+++ DATA SECTION
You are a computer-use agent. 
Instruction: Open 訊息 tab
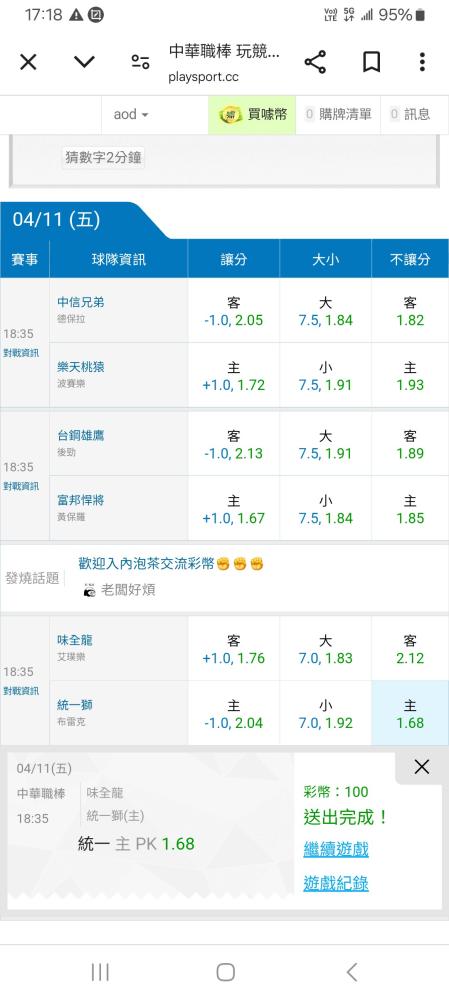click(411, 115)
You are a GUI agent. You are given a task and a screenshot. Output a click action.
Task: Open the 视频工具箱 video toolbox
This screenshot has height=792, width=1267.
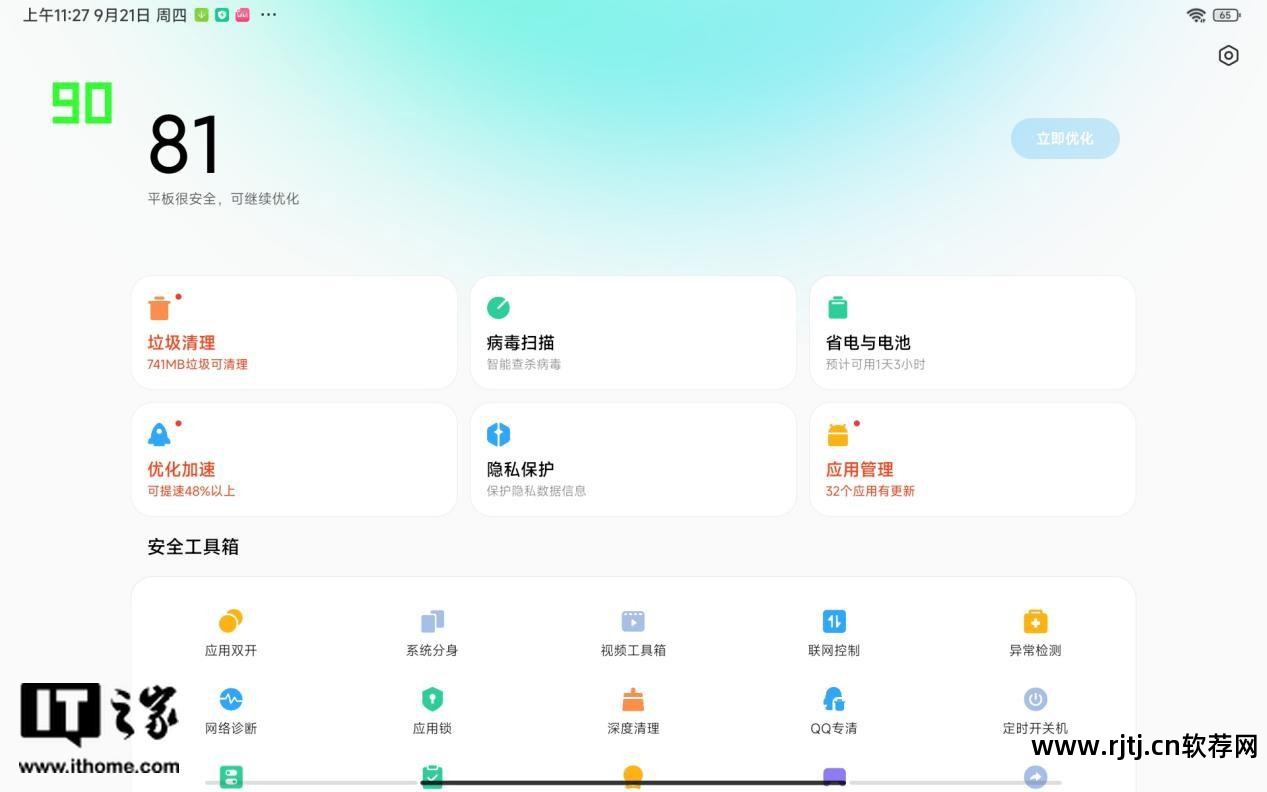pyautogui.click(x=633, y=631)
++++++
__WHAT NEEDS TO BE DONE__: Rewrite all of the material above, swapping "agent" for "assistant" each time it appears and changing nothing else. Don't include the pictures.

__TASK ANSWER__:
You are a computer-use assistant. 
Instruction: Open 訊息 tab
click(411, 115)
You are a GUI assistant. You are given a task and a screenshot. Output a click action.
Task: Open the 视频工具箱 video toolbox
This screenshot has height=792, width=1267.
pyautogui.click(x=633, y=631)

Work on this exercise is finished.